§ GIVEN DATA
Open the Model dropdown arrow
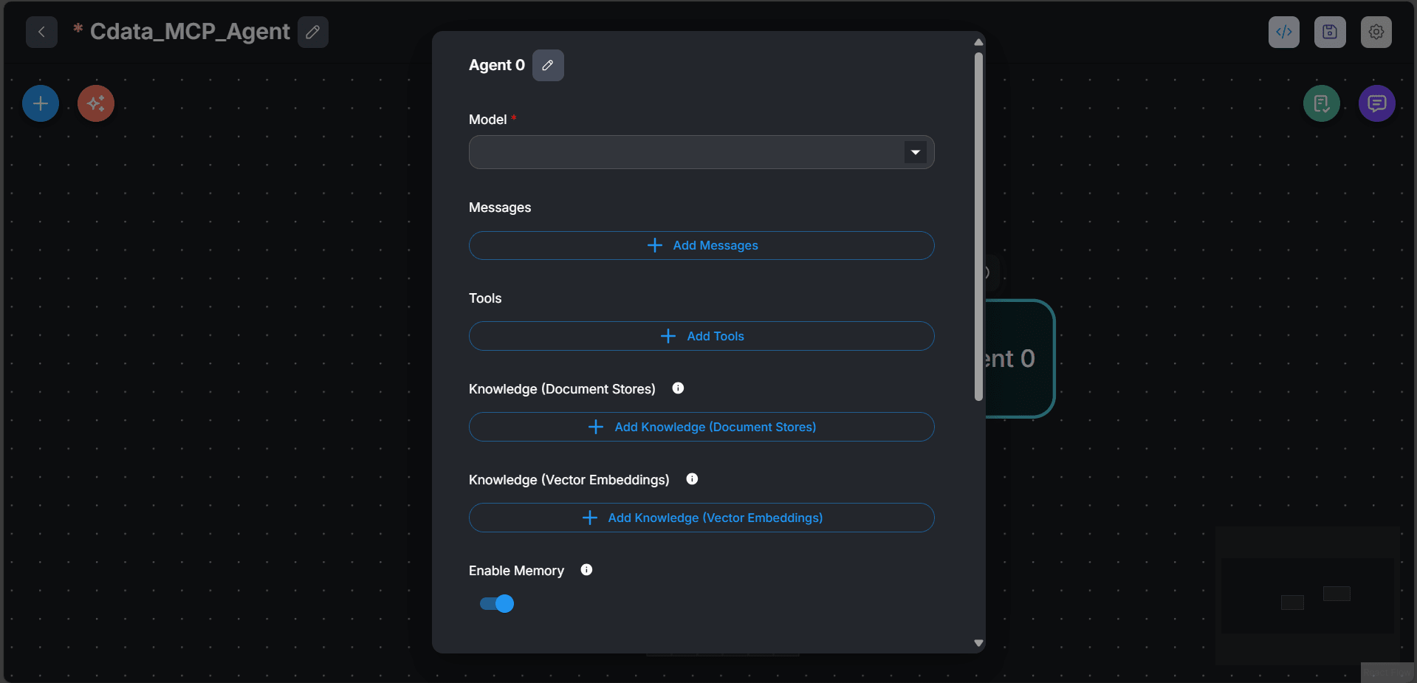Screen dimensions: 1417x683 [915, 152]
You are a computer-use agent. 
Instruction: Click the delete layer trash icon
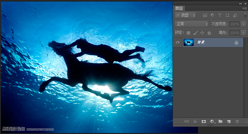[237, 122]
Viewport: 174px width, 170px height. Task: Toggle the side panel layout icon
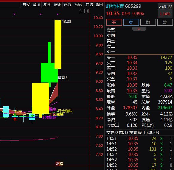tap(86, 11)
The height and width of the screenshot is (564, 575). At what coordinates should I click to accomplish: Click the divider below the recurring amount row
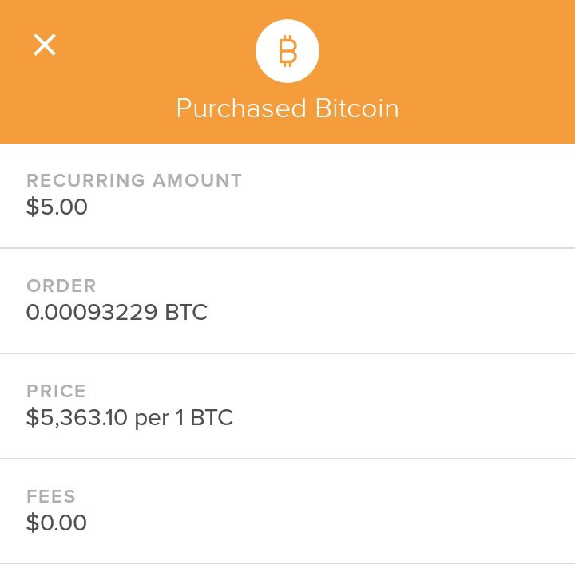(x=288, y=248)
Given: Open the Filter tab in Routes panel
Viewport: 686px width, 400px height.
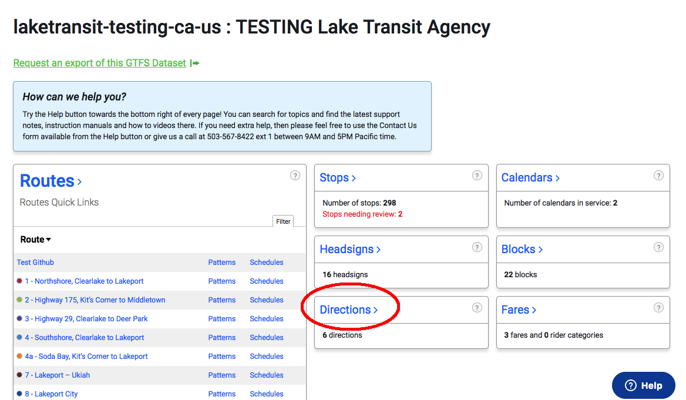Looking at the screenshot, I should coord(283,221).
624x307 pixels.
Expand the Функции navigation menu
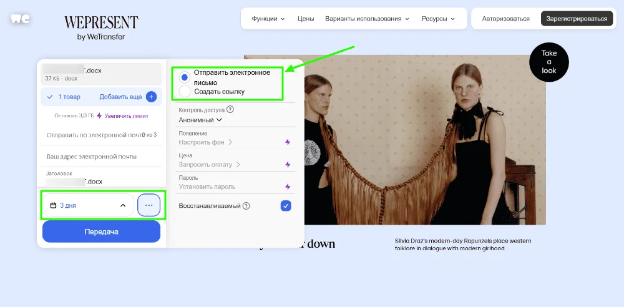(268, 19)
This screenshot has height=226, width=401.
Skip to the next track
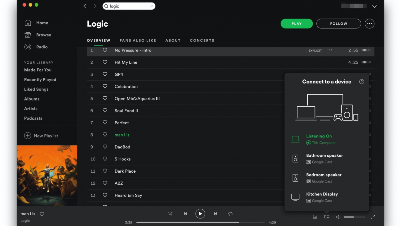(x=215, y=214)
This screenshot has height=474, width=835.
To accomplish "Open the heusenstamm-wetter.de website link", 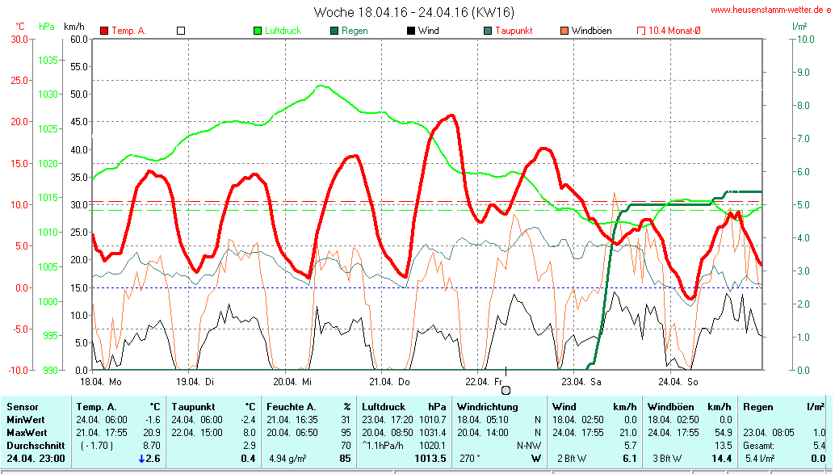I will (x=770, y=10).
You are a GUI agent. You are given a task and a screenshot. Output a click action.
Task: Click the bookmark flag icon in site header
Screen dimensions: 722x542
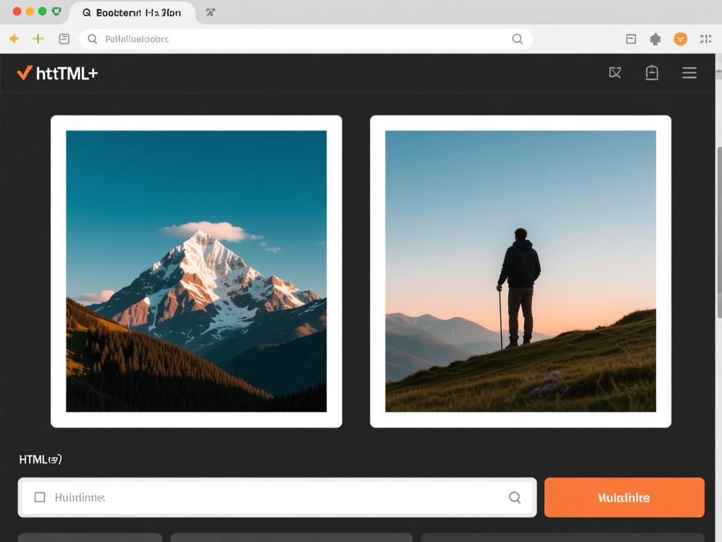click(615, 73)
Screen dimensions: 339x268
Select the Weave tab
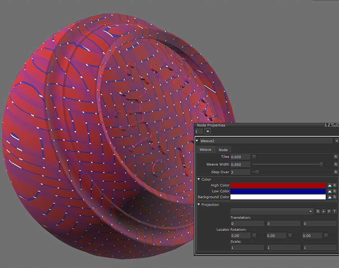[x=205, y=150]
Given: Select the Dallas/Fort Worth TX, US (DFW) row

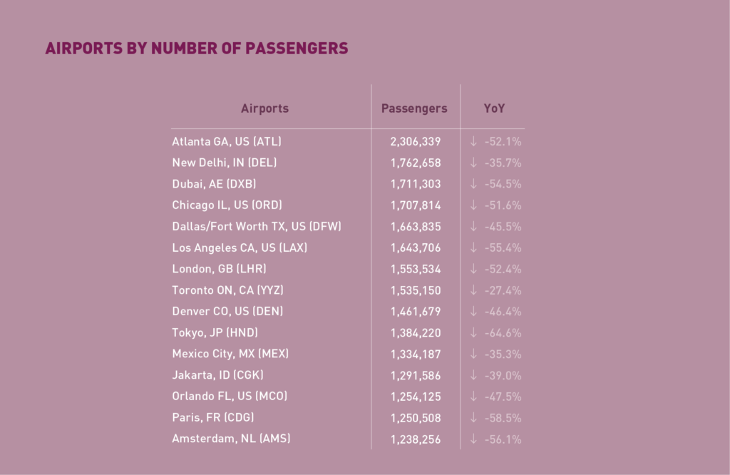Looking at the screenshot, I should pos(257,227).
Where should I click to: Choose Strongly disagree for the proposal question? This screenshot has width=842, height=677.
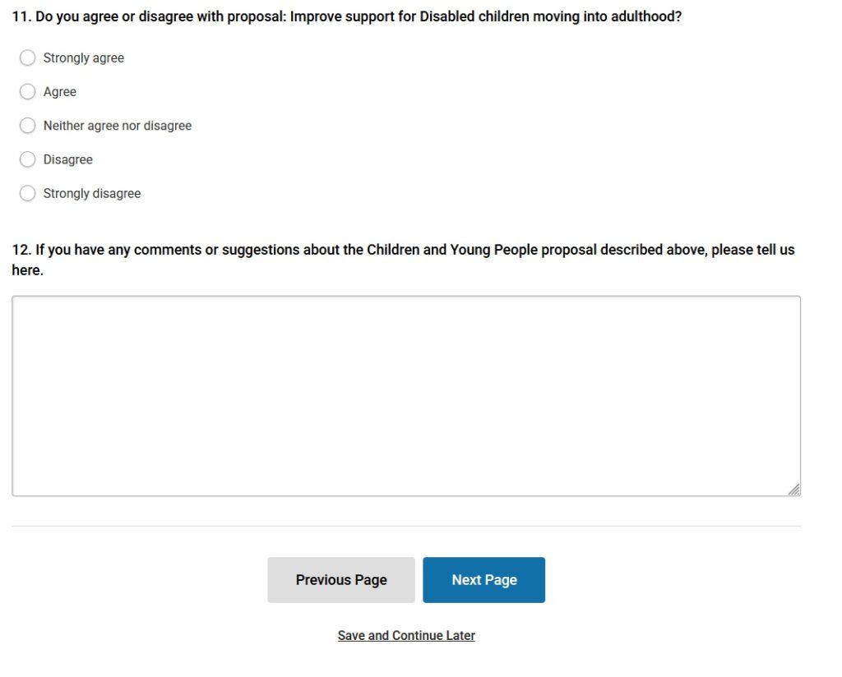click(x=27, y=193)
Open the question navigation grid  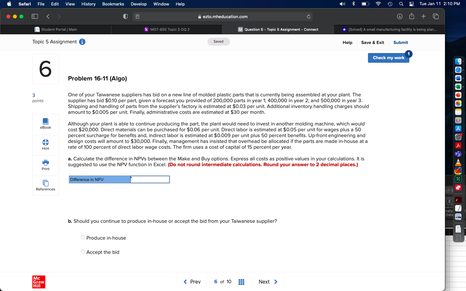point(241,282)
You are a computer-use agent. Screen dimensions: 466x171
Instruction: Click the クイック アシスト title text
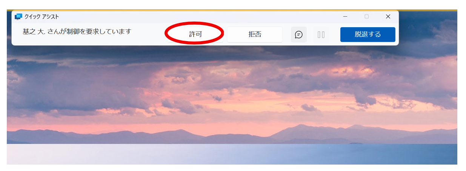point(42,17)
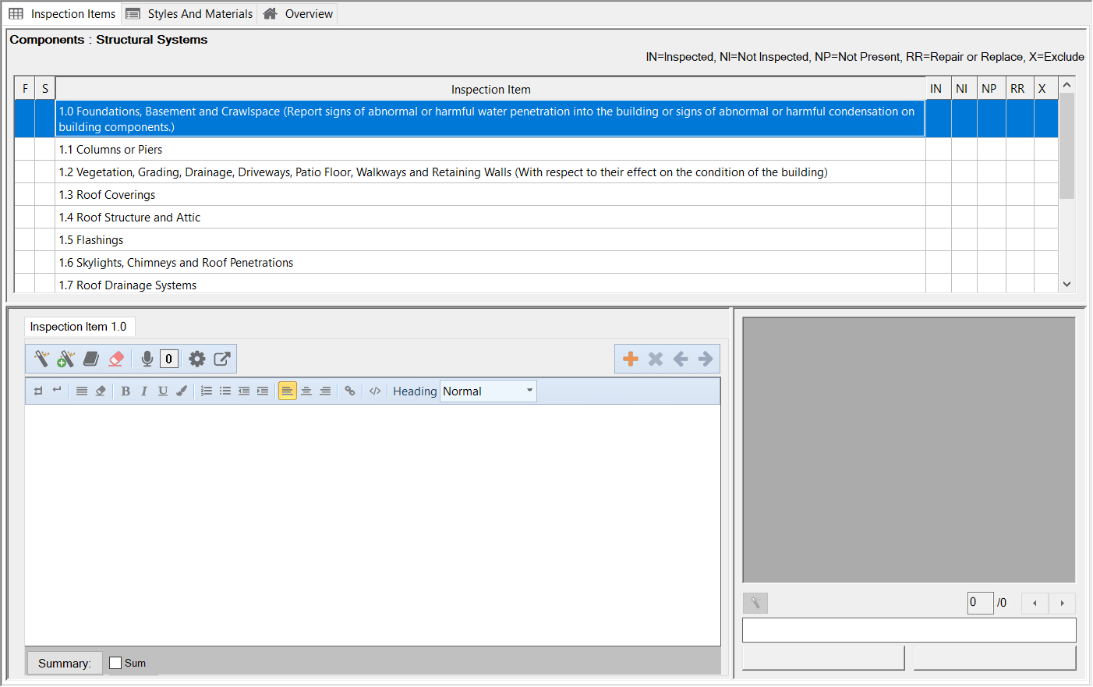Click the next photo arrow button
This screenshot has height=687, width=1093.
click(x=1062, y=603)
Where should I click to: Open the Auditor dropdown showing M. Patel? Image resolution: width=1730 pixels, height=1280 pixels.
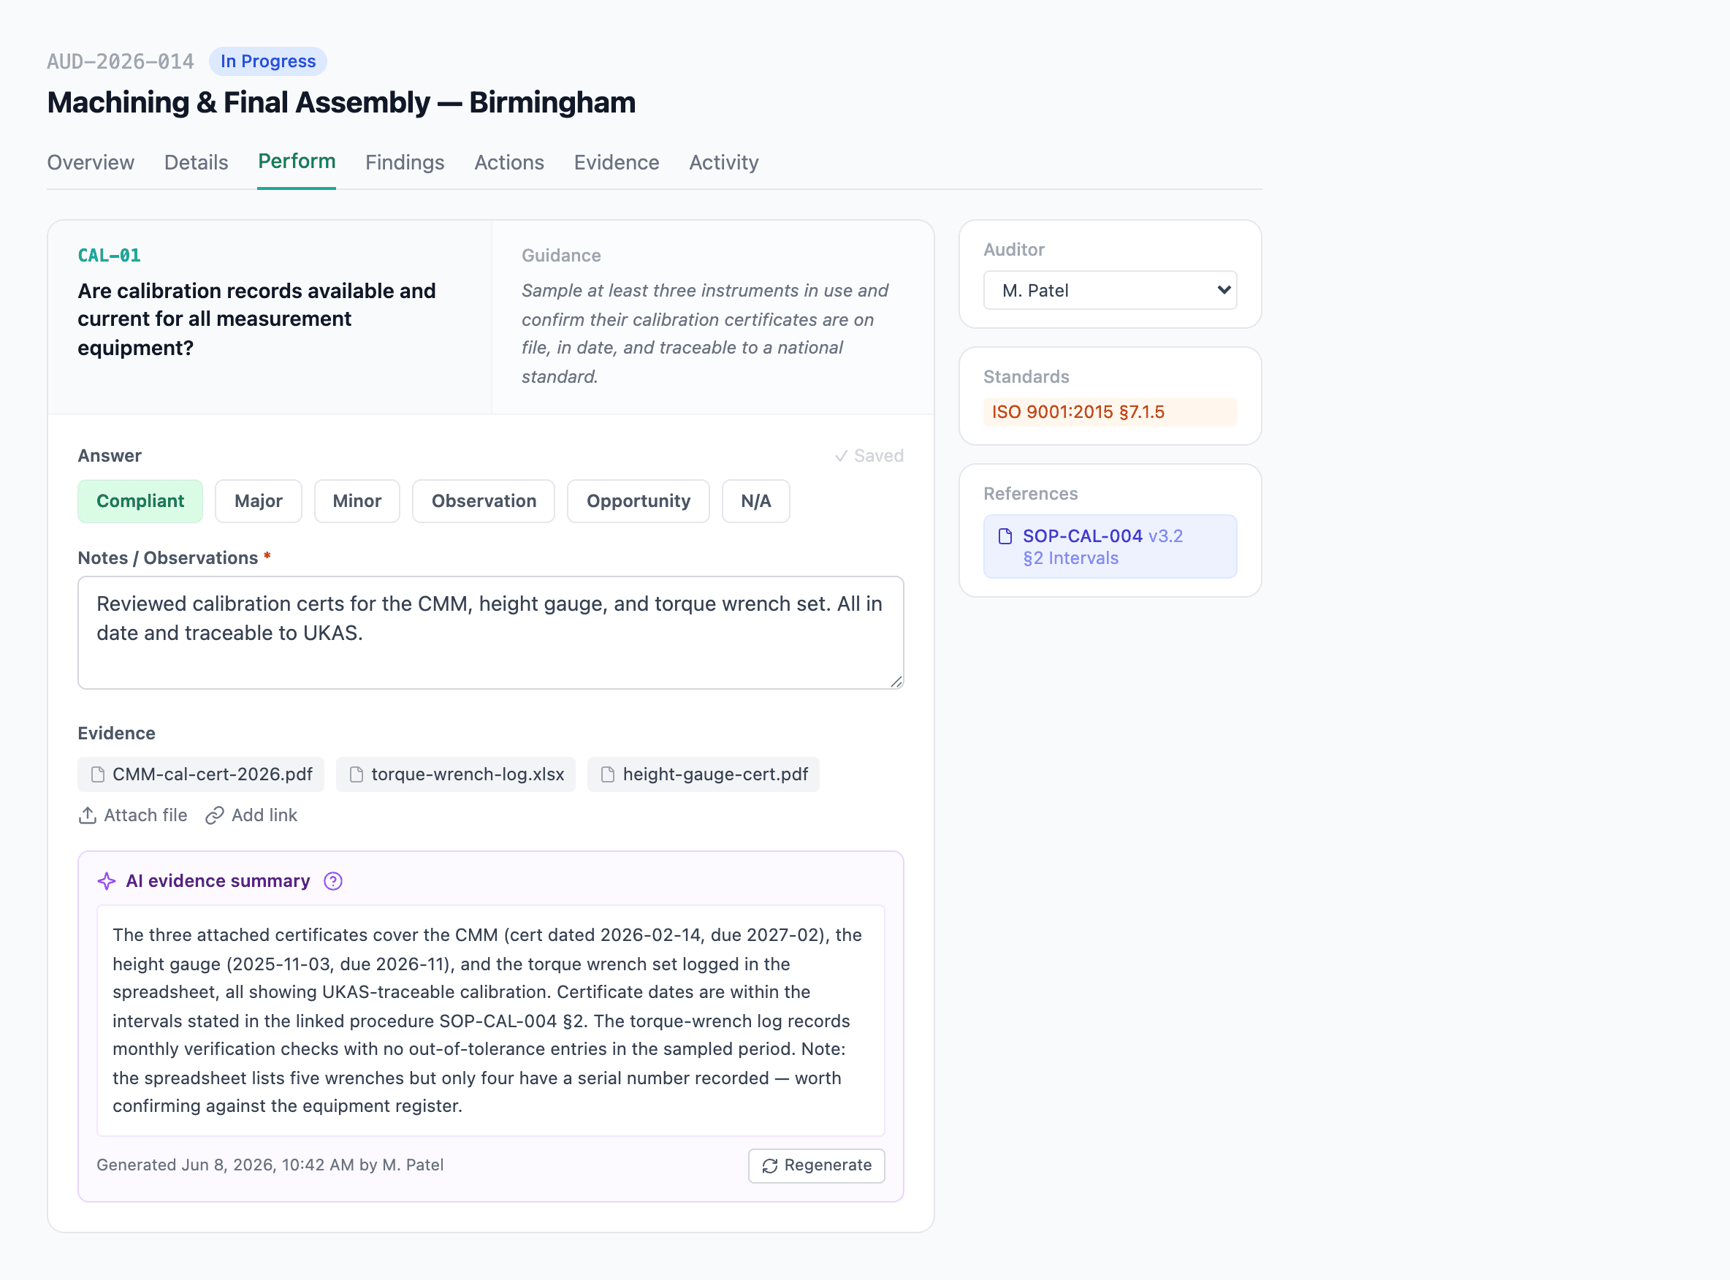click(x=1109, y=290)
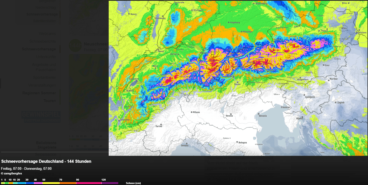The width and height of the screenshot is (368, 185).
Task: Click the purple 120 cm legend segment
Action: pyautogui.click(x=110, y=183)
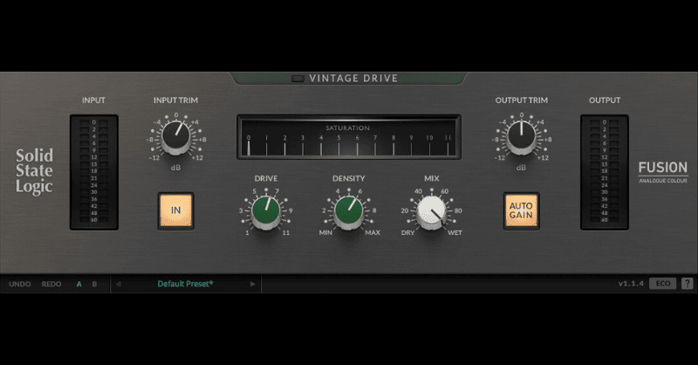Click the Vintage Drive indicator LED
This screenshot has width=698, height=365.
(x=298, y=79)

§ PROBLEM STATEMENT
The pictures stay out; repeat exactly the lines from the one with "Instruction: Click the クイック アシスト title text" to the end of the entries above, and nothing else.

§ ANSWER
Instruction: Click the クイック アシスト title text
point(42,17)
Click the next photo arrow button
This screenshot has height=687, width=1093.
click(x=1062, y=603)
Where should I click to: Open the Auditor dropdown showing M. Patel? Image resolution: width=1730 pixels, height=1280 pixels.
click(x=1109, y=290)
The width and height of the screenshot is (368, 185).
Task: Click the purple 120 cm legend segment
Action: pyautogui.click(x=110, y=183)
Click the Vintage Drive indicator LED
This screenshot has width=698, height=365.
(x=298, y=79)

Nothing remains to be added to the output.